====== Extracted material ======
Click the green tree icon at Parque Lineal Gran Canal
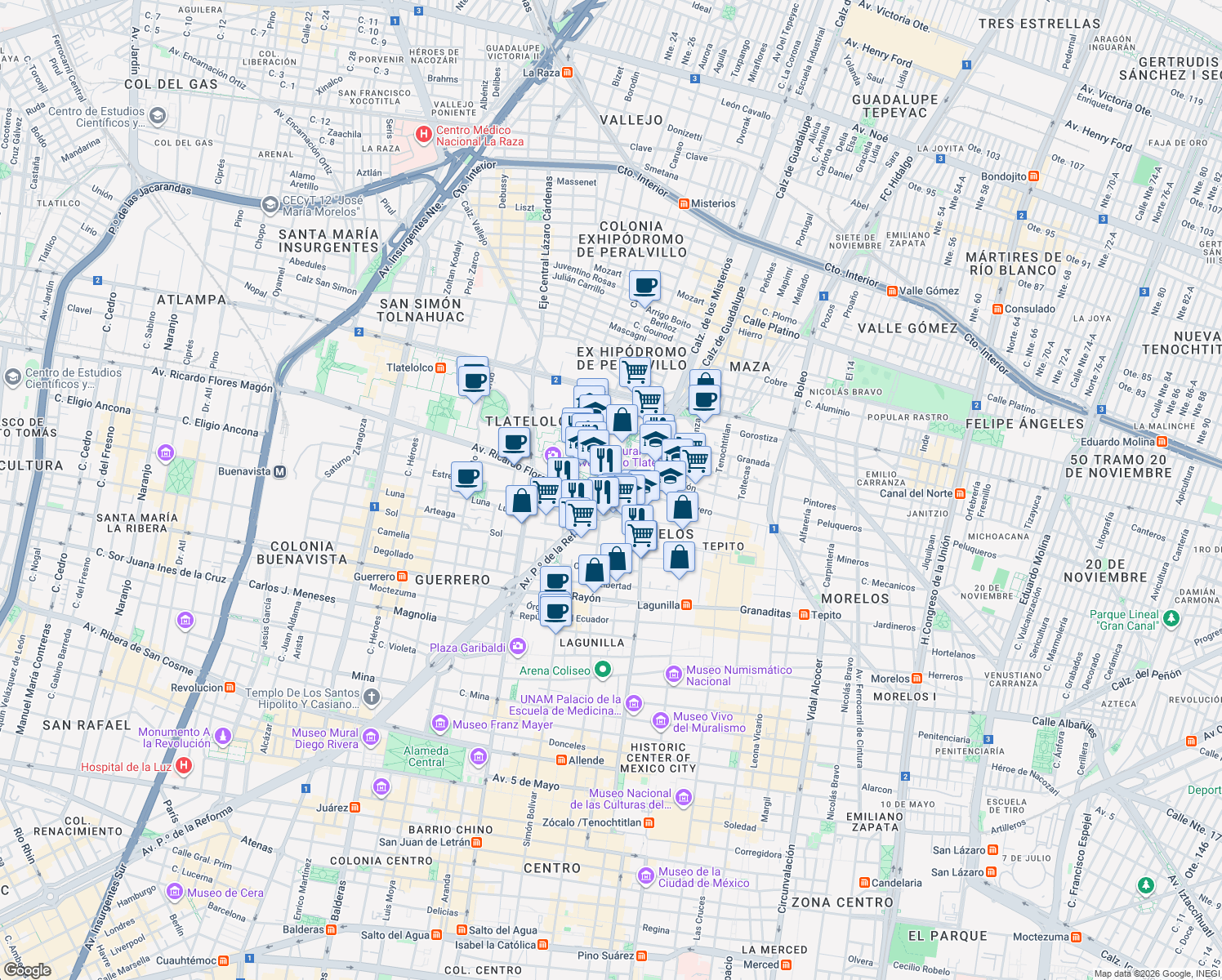This screenshot has width=1222, height=980. (1171, 619)
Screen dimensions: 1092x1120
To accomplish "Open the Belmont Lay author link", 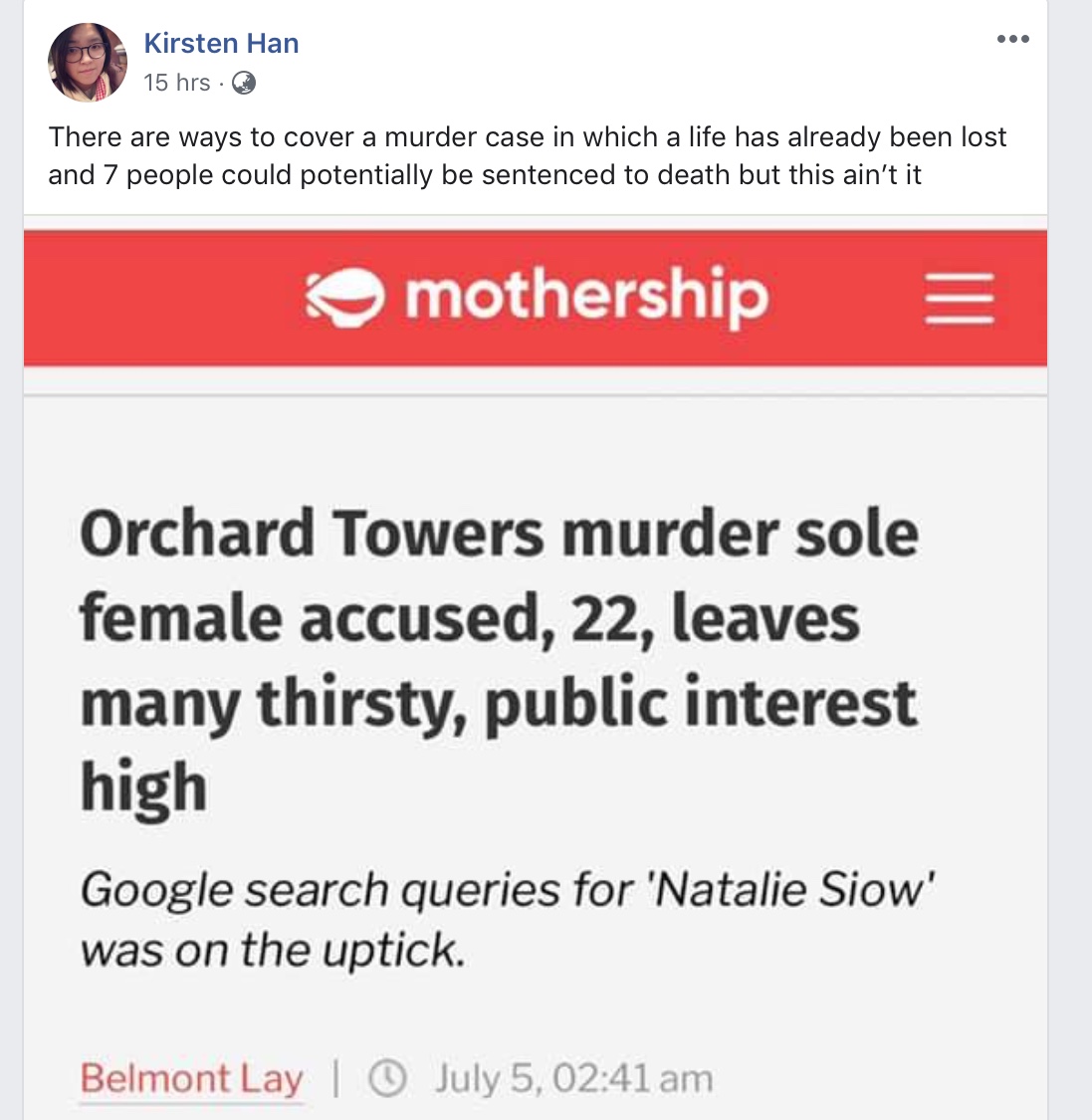I will 192,1078.
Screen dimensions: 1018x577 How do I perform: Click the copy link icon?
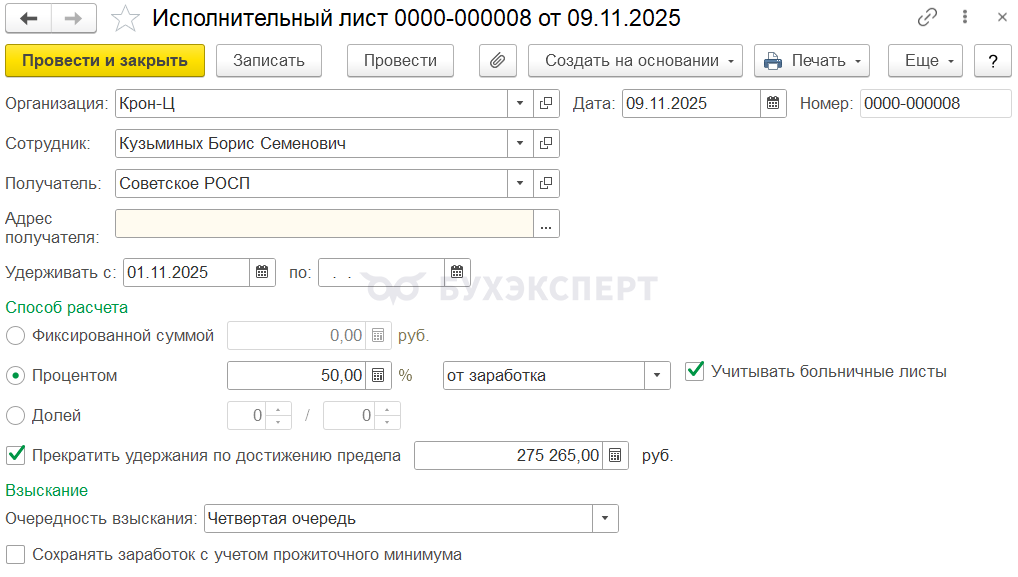928,18
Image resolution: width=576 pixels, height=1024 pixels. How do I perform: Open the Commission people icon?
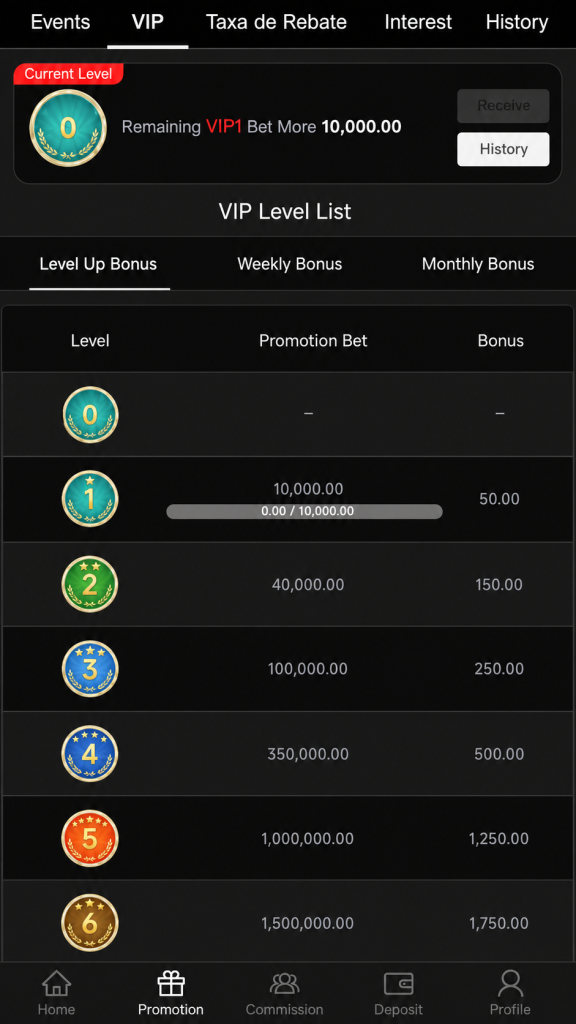tap(284, 984)
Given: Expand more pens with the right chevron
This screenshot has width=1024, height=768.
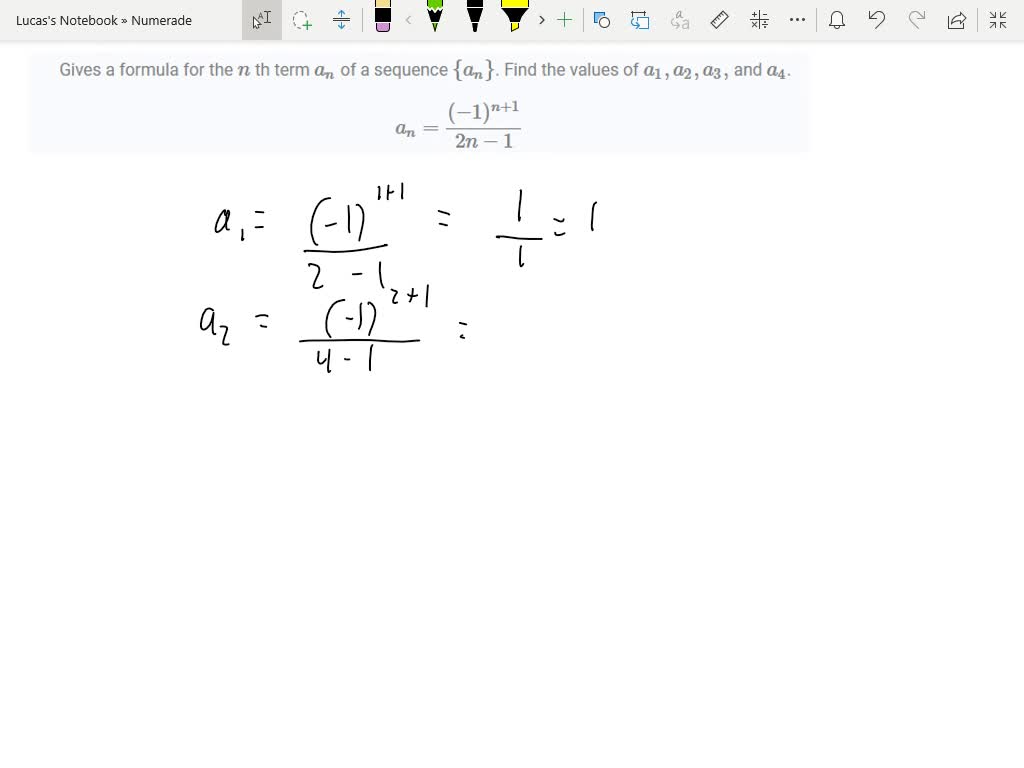Looking at the screenshot, I should tap(542, 19).
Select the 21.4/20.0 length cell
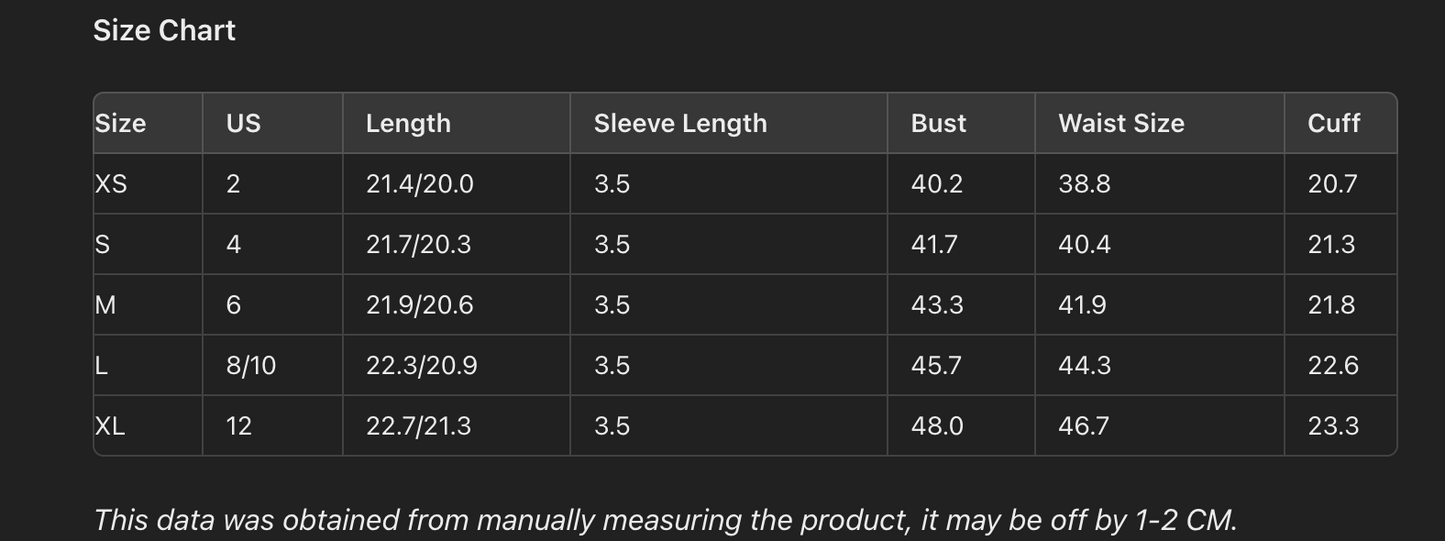 tap(419, 184)

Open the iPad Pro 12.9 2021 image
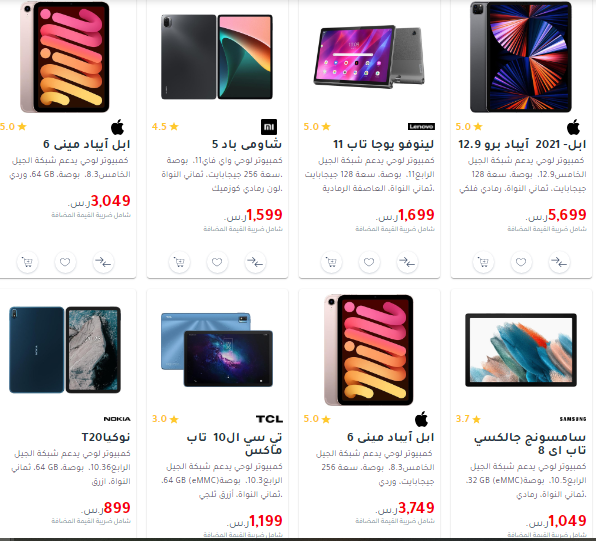(521, 57)
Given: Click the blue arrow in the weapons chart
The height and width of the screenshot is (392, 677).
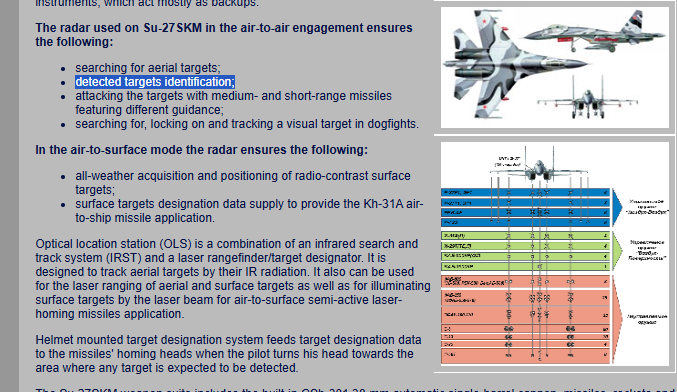Looking at the screenshot, I should [618, 207].
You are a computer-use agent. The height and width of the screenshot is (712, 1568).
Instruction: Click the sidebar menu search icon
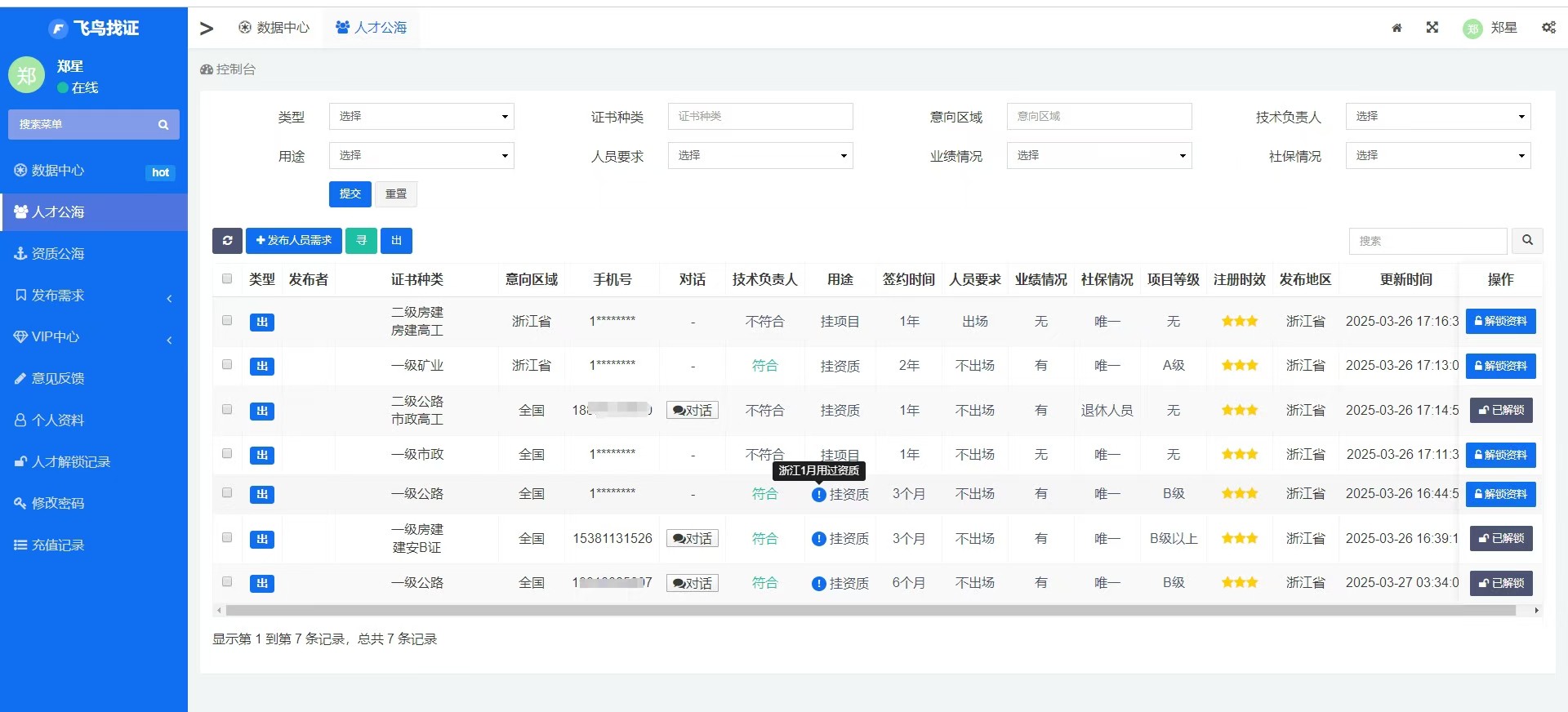point(163,125)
======
▶ [Exercise requirements] Output exactly the lines from the line with "The height and width of the screenshot is (392, 677)." to the last line of the records, including both, and leave every picture out.

▶ [Exercise answer]
The height and width of the screenshot is (392, 677).
Looking at the screenshot, I should [618, 207].
You are a computer-use agent. The height and width of the screenshot is (712, 1568).
Instruction: Click the sidebar menu search icon
point(163,125)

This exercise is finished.